* Given instruction *
Copy out every one of the records below word for word, leaving out the pictures.

— START Data for this task —

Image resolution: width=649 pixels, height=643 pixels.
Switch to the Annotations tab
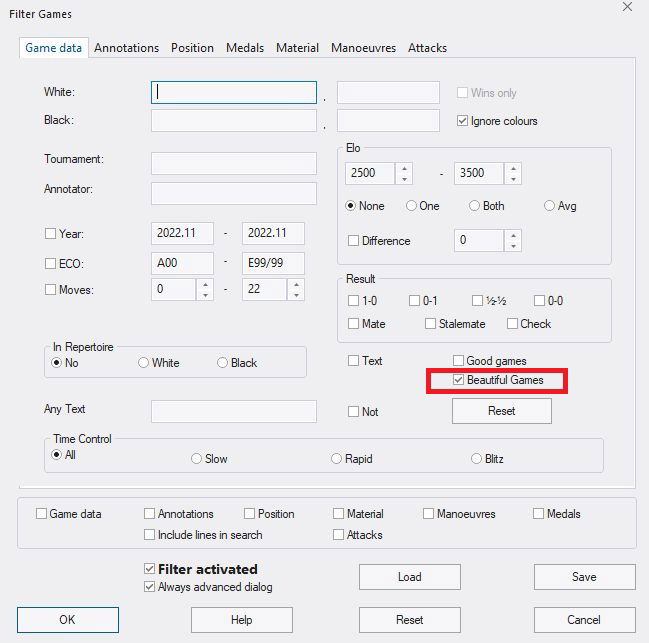[x=126, y=48]
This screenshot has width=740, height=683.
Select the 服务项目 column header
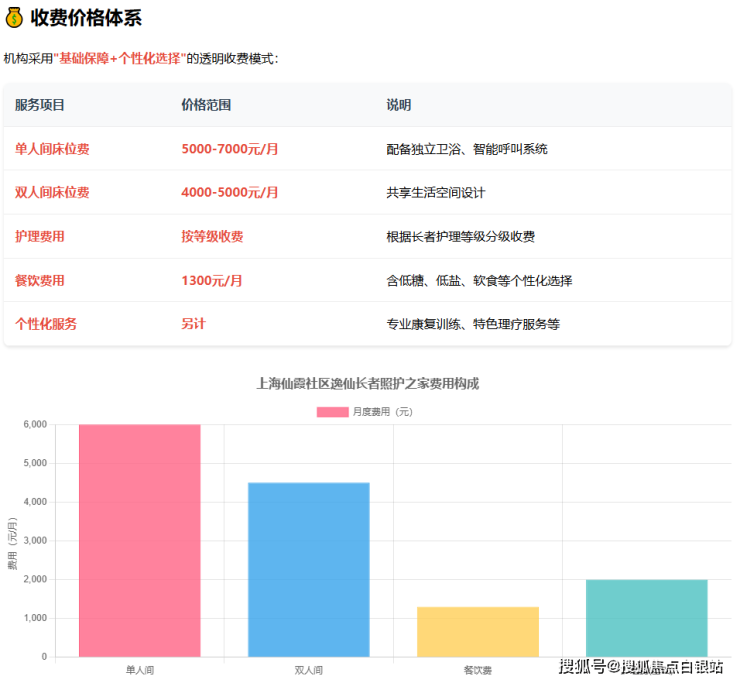tap(40, 105)
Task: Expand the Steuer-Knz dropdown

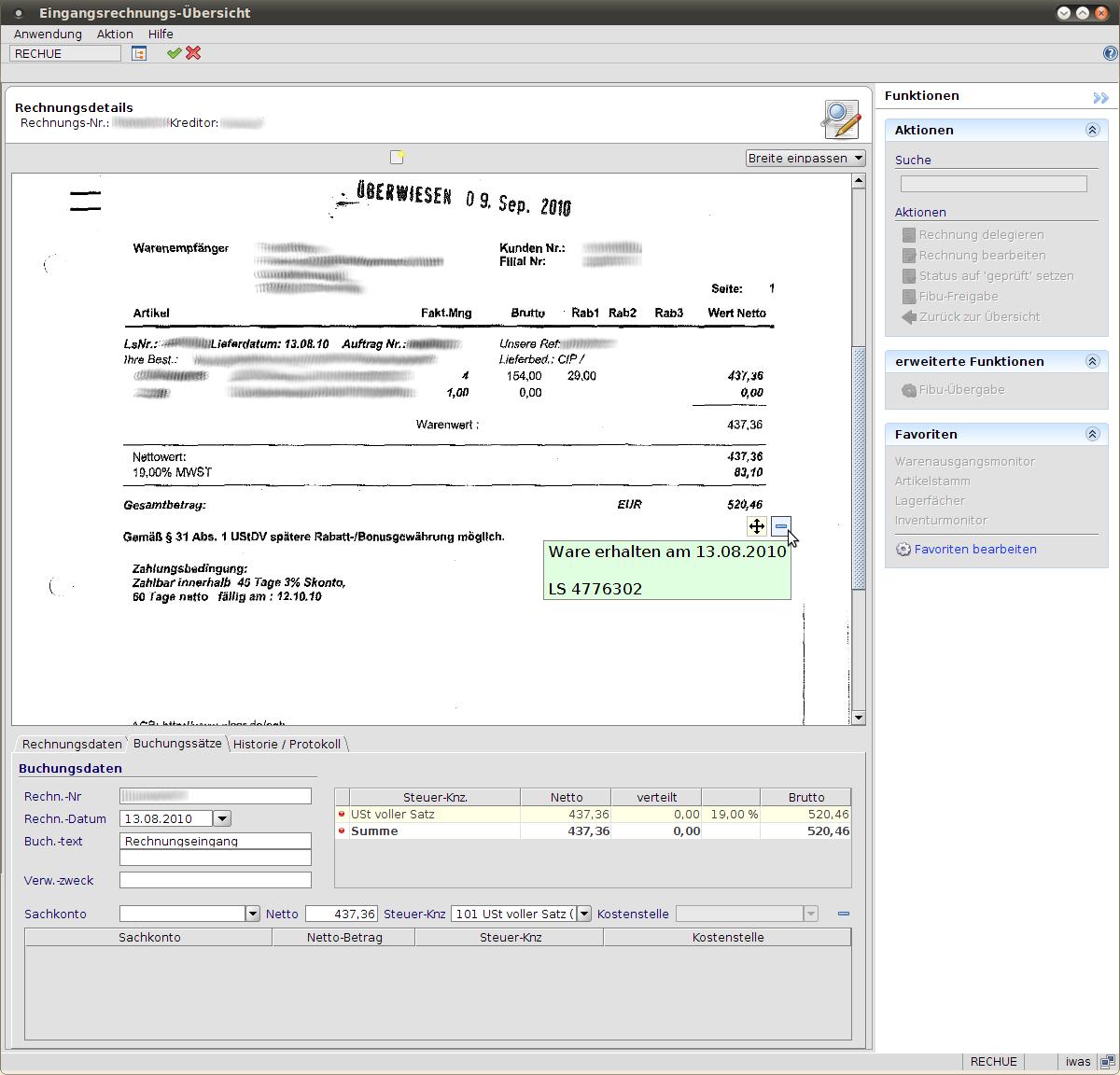Action: click(584, 914)
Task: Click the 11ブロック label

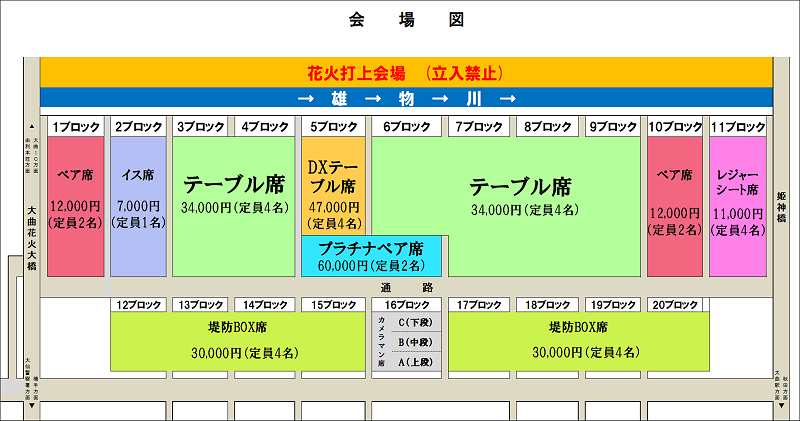Action: [x=738, y=127]
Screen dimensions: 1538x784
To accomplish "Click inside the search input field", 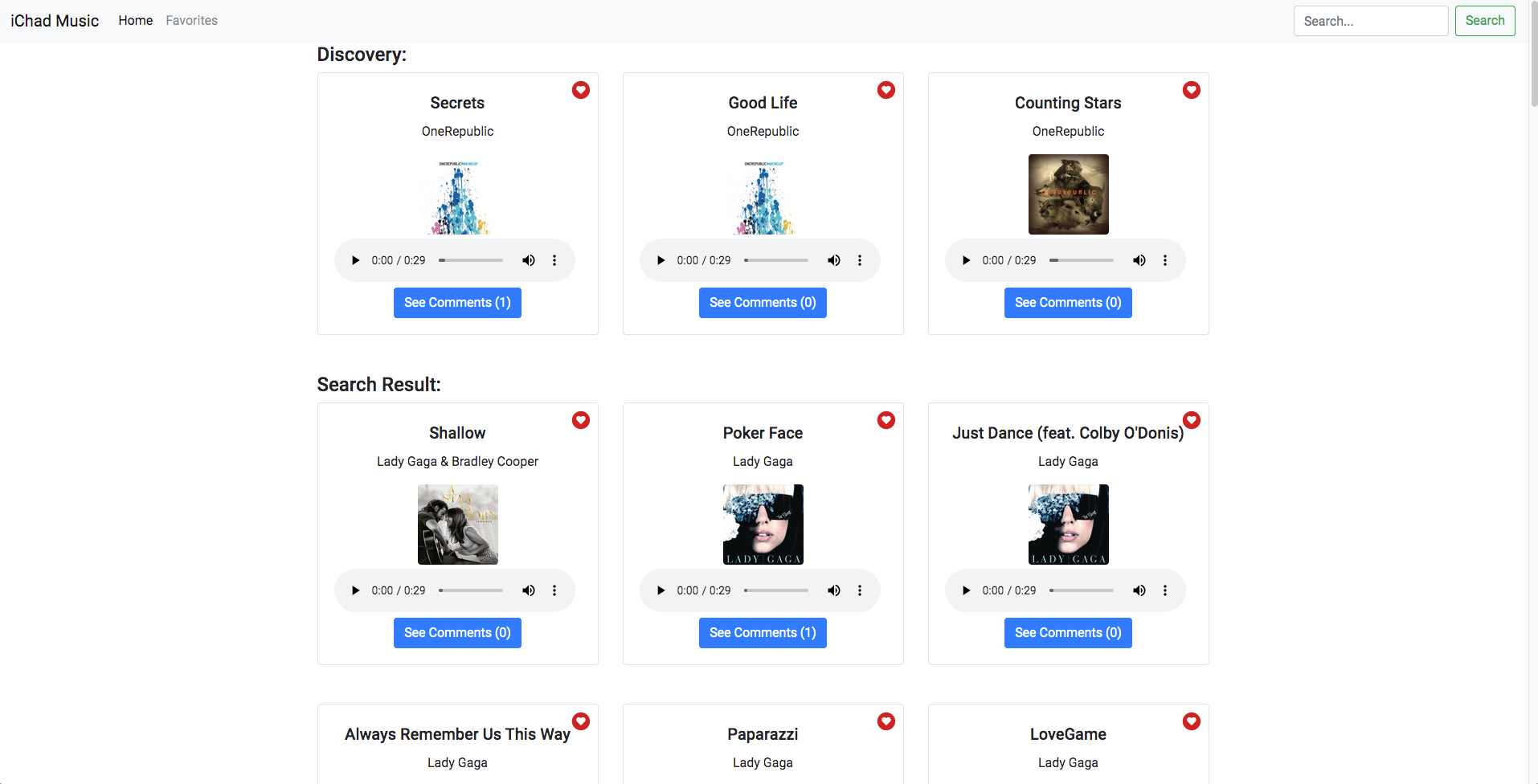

— END Data for this task —

* The completed task *
Image resolution: width=649 pixels, height=643 pixels.
Switch to the Annotations tab
[x=126, y=48]
This screenshot has width=740, height=683.
Select the 服务项目 column header
tap(40, 105)
Task: Expand the Steuer-Knz dropdown

Action: click(584, 914)
Task: Click the 11ブロック label

Action: [x=738, y=127]
Screen dimensions: 1538x784
To accomplish "Click inside the search input field", 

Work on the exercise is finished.